# [Your goal]
Nothing in the records should change; write them all out exactly.

+===+

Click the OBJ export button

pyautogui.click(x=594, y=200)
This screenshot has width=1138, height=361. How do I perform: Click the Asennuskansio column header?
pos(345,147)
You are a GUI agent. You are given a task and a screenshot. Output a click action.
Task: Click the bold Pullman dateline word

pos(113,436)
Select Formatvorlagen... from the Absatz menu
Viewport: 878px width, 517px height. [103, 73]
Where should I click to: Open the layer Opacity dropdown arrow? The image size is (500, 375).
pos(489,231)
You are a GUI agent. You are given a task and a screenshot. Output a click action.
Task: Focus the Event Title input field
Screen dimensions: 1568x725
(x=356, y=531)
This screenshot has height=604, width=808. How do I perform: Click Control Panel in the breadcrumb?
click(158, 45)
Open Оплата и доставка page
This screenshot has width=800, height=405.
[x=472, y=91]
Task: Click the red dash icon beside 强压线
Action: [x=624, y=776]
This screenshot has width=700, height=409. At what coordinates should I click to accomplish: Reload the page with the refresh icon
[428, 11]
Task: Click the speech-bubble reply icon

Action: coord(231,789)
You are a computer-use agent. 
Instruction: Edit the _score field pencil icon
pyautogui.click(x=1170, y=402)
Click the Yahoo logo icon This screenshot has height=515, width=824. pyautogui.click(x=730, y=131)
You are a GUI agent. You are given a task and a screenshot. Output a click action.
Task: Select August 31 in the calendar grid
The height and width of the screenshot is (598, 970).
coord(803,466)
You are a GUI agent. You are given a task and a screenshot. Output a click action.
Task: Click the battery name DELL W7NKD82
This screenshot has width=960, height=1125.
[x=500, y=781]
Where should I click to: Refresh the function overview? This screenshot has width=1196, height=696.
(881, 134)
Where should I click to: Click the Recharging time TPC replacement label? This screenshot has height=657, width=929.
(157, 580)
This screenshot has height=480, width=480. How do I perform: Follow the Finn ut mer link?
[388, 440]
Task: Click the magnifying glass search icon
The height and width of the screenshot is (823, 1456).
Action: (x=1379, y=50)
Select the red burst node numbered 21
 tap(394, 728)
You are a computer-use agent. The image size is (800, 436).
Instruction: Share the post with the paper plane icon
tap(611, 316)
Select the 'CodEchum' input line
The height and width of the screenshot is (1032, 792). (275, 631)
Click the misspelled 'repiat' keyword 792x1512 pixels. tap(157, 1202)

+===+

# [Response]
Click the OBJ export button

pyautogui.click(x=594, y=200)
This screenshot has width=1138, height=361. How do I perform: Click the Asennuskansio column header?
pos(345,147)
You are a GUI agent. You are given a task and a screenshot. Output a click action.
Task: Click the bold Pullman dateline word

pos(113,436)
Select Formatvorlagen... from the Absatz menu
Viewport: 878px width, 517px height. [103, 73]
Where should I click to: Open the layer Opacity dropdown arrow? The image size is (500, 375).
pos(489,231)
You are a GUI agent. You are given a task and a screenshot. Output a click action.
Task: Focus the Event Title input field
Screen dimensions: 1568x725
(x=356, y=531)
This screenshot has height=604, width=808. How do I perform: Click Control Panel in the breadcrumb?
click(158, 45)
Open Оплата и доставка page
This screenshot has width=800, height=405.
[x=472, y=91]
Task: Click the red dash icon beside 强压线
Action: [x=624, y=776]
This screenshot has width=700, height=409. At what coordinates should I click to accomplish: Reload the page with the refresh icon
[428, 11]
Task: Click the speech-bubble reply icon

Action: coord(231,789)
You are a computer-use agent. 
Instruction: Edit the _score field pencil icon
pyautogui.click(x=1170, y=402)
Click the Yahoo logo icon This screenshot has height=515, width=824. pyautogui.click(x=730, y=131)
You are a GUI agent. You are given a task and a screenshot. Output a click action.
Task: Select August 31 in the calendar grid
The height and width of the screenshot is (598, 970).
coord(803,466)
You are a GUI agent. You are given a task and a screenshot. Output a click action.
Task: Click the battery name DELL W7NKD82
This screenshot has width=960, height=1125.
[x=500, y=781]
Where should I click to: Refresh the function overview? This screenshot has width=1196, height=696.
(881, 134)
Where should I click to: Click the Recharging time TPC replacement label? This screenshot has height=657, width=929.
(157, 580)
This screenshot has height=480, width=480. How do I perform: Follow the Finn ut mer link?
[388, 440]
Task: Click the magnifying glass search icon
The height and width of the screenshot is (823, 1456).
Action: (x=1379, y=50)
Select the red burst node numbered 21
 tap(394, 728)
You are a computer-use agent. The image size is (800, 436).
Instruction: Share the post with the paper plane icon
tap(611, 316)
Select the 'CodEchum' input line
The height and width of the screenshot is (1032, 792). (275, 631)
Click the misspelled 'repiat' keyword 792x1512 pixels. tap(157, 1202)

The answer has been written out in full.